Republicans hated Clinton because he represented everything they hated about the sixties—a pot-smoking, draft-dodging, skirt-chasing hippie. No matter that these words fitted Newt Gingrich as perfectly as they fit Bill. Somehow, Bill was different. It was just so unfair that he was President!
And it is the same with Obama, who, if he occasionally snorted coke, did not dodge the draft (because he didn’t have to) and, apparently, does not chase skirts. As I’ve argued earlier, Obama’s plans for a “Green” America were/are fantastic, and in the way of fantastic plans, have been pushed to the side of the road, however fondly Obama may still think of them. Otherwise, the right has no real complaint against Obama. What they hate in him, I guess, is that he is the symbol of their own impotence. The election of both Clinton and Obama was a reflection of the fact that the right has little to offer America, and even less that is popular. Both parties are reduced to shameless vote buying because their “ideas” seem empty, if not invisible, to the great voting public.
Obama is hated the same way on the left. I find his position on civil liberties—basically, that they don’t exist for people with strange facial hair and strange accents—repulsive, and his foreign policy not much better, but on both counts he is surely in line with most Americans, and most definitely in line with the CIA, FBI, and the Pentagon, who all want to be allowed to hunt their scalps without having to decide if the people they’re harassing, imprisoning, torturing, or killing are “deserving” of the treatment they receive. It takes an ugly man to run an ugly country, and Obama isn’t afraid to be ugly.

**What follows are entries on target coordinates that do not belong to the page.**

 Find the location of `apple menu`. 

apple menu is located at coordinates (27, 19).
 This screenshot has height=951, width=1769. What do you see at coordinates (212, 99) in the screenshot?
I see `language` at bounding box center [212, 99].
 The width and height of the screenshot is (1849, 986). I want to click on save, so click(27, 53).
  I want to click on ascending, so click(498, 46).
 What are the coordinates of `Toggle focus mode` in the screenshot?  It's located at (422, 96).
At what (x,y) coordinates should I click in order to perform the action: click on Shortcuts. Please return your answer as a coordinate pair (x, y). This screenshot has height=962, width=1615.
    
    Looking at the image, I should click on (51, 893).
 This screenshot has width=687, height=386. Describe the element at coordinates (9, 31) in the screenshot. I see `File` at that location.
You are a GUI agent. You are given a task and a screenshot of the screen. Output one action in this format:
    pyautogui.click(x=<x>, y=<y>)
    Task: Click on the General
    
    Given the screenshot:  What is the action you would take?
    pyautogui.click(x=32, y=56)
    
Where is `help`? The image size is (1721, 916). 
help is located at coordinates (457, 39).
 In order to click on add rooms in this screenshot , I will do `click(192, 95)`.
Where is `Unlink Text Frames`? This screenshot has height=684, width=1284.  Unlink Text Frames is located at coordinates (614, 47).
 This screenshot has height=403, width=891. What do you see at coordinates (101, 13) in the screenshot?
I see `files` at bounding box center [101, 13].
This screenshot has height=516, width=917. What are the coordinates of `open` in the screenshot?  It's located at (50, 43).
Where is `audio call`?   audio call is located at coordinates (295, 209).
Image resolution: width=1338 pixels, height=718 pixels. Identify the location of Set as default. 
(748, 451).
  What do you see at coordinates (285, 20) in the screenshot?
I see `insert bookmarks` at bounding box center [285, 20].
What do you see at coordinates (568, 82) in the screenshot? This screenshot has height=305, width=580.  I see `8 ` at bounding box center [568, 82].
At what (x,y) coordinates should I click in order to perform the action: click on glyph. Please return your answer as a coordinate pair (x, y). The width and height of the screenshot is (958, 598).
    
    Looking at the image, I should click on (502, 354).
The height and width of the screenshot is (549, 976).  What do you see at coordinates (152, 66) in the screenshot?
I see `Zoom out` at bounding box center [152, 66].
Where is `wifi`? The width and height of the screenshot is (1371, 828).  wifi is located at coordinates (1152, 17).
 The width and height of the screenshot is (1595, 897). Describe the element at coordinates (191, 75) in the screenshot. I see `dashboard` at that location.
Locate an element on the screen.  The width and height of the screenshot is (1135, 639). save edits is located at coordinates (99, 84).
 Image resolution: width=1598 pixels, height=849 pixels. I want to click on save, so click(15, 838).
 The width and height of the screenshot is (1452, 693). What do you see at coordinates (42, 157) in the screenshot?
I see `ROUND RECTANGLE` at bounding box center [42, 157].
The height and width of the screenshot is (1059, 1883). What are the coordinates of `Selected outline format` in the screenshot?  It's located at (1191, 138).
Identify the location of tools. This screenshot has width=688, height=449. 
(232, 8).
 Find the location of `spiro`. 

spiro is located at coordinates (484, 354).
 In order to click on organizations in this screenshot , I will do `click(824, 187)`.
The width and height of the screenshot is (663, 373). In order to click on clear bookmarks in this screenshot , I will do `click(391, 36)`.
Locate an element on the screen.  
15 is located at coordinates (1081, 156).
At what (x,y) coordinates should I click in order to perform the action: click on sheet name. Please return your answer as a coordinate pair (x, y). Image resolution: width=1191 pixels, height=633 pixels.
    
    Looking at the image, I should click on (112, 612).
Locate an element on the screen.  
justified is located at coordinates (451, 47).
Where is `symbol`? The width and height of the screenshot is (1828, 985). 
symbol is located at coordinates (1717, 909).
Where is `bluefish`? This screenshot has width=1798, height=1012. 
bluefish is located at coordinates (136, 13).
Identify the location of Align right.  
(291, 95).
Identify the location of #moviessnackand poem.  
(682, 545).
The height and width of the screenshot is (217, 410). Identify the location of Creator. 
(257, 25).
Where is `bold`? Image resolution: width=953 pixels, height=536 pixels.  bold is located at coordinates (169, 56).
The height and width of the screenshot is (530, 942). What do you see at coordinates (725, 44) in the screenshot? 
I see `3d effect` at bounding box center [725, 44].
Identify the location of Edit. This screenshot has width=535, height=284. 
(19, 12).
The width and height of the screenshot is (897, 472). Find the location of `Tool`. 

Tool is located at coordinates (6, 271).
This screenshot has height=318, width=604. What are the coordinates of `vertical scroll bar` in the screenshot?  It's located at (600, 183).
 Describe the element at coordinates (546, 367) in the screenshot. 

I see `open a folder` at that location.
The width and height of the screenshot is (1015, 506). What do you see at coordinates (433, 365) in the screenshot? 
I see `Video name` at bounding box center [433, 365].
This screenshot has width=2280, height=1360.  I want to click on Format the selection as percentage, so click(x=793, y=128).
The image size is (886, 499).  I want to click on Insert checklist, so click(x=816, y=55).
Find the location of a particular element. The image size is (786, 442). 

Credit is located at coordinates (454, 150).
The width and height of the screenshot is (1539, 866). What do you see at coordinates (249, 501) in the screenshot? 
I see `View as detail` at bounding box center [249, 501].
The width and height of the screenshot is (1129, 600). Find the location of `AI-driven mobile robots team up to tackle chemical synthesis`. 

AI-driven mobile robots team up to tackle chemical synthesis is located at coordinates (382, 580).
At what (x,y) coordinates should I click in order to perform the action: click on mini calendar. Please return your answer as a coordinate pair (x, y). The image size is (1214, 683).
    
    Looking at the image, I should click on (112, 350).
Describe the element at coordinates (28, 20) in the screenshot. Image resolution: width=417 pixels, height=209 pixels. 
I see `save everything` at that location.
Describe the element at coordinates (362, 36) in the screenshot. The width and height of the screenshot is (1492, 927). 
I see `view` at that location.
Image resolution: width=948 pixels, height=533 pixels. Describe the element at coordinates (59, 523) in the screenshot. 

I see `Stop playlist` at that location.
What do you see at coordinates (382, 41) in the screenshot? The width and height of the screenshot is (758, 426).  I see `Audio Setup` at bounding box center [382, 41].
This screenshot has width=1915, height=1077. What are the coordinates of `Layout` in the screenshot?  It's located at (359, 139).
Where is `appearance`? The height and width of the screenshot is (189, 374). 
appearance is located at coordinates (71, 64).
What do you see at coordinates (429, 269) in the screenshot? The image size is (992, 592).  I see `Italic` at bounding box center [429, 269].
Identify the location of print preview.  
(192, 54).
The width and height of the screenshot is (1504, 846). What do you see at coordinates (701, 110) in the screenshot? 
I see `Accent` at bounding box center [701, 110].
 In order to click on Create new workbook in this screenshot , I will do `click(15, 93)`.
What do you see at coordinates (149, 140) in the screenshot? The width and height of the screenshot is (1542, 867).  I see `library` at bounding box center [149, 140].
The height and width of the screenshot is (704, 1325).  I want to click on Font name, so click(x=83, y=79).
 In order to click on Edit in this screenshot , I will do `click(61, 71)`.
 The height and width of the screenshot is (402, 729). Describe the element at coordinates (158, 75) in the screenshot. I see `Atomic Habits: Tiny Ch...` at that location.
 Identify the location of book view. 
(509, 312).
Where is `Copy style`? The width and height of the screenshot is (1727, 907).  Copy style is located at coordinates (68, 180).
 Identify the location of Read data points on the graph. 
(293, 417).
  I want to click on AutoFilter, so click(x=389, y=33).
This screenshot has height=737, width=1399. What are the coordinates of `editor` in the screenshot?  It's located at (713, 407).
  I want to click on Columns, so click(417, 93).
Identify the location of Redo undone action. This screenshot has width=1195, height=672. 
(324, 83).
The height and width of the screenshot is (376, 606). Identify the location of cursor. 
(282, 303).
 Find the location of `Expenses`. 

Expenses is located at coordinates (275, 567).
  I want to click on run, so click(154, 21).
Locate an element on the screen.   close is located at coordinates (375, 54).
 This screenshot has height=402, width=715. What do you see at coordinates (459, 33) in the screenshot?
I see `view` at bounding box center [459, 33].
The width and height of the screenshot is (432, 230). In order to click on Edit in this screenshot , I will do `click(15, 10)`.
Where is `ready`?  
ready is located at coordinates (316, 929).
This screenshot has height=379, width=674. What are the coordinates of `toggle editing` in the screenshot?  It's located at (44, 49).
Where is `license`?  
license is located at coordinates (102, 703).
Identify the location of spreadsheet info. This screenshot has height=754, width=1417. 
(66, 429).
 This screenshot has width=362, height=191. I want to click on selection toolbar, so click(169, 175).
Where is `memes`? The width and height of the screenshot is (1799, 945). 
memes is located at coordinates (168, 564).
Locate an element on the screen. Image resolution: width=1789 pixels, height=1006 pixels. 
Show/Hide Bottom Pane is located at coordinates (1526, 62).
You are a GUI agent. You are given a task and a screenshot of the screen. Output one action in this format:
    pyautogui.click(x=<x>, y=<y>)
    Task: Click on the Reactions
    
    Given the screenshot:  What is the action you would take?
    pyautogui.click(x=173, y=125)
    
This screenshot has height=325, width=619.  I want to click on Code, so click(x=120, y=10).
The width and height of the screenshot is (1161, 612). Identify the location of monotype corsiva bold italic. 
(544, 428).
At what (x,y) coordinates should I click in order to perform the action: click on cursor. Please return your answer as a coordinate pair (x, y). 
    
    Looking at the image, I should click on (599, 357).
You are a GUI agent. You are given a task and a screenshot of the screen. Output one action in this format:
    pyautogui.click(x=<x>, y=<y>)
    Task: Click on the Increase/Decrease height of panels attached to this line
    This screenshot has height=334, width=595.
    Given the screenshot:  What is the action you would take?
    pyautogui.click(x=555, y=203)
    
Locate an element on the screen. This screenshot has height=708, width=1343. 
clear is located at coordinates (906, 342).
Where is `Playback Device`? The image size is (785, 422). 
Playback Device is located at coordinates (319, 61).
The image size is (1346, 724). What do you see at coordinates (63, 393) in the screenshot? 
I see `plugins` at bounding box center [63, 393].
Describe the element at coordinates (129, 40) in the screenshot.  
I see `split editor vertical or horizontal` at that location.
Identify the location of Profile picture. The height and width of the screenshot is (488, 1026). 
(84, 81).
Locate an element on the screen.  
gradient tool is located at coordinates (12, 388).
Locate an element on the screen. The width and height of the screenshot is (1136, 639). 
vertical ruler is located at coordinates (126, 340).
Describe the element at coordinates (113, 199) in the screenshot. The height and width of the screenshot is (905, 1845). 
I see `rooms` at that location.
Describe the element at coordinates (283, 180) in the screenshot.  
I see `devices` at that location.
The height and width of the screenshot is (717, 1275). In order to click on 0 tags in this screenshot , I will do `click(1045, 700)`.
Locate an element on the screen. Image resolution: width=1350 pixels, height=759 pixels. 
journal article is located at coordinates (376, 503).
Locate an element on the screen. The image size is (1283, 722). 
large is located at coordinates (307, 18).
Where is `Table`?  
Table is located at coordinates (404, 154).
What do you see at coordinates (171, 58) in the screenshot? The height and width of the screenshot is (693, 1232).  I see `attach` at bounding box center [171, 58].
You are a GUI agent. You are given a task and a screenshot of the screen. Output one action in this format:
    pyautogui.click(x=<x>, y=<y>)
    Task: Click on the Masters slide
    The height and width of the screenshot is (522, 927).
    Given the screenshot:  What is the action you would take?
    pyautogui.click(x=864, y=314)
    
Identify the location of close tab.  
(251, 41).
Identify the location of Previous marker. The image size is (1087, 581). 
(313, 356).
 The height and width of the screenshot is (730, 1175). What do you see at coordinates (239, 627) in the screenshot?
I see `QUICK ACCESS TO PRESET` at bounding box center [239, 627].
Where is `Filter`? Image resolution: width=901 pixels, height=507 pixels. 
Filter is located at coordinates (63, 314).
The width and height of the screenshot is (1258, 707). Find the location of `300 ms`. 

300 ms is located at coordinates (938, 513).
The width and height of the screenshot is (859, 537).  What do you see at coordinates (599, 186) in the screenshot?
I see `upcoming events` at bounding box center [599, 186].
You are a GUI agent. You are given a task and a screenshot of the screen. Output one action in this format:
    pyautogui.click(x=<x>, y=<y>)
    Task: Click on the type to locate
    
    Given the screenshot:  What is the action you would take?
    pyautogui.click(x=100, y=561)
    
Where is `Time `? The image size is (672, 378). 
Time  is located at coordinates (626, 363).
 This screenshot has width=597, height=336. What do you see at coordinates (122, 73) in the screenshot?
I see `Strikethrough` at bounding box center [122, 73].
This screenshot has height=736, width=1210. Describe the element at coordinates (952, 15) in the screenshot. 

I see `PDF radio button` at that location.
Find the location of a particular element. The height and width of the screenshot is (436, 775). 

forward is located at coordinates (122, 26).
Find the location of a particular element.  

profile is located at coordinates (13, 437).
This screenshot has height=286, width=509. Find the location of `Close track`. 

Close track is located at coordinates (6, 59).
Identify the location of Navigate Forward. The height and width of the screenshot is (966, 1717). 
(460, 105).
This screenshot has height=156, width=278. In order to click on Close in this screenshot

On domestic policy, left-wing critics like Glenn Greenwald, so right on civil liberties and foreign affairs, look to me to be as pathetic as the conservatives. They can’t see that Obama’s failures, and compromises, reflect what the electorate really wants. Most voting Americans are not excited about helping outsiders, who are the people that liberals really want to help. While liberals endlessly bemoan the disappearance of the American middle class, the American middle class is still there, demanding favors, and a large chunk of the American middle class—the Tea Party chunk—is mad as hell at liberalism, “socialism,” or whatever the hell it is they think they’re mad at. Anyway, times are hard. One can almost envy Brinkley back in the day when all we had to worry about was communism, Vietnam, and institutionalized racism. Because back then we thought we knew what we were doing. Now we don’t, and pretending hard that we do is wearing us out.
*Brinkley makes an appearance in my novel, quite unhistorically, because he died in 2003, before the events in the book take place. In addition to being unhistorically alive, Brinkley says any number of things in the book that he would not have said in real life (because they’re not true).
†Robert Kennedy was a very reluctant supporter of civil rights as attorney general (he was much more enthusiastic about killing Castro), but he did support them, when he absolutely had to. For all his reluctance, he was surely the most hated man in the South, even more than Martin Luther King, who was, after all, black. What could you expect?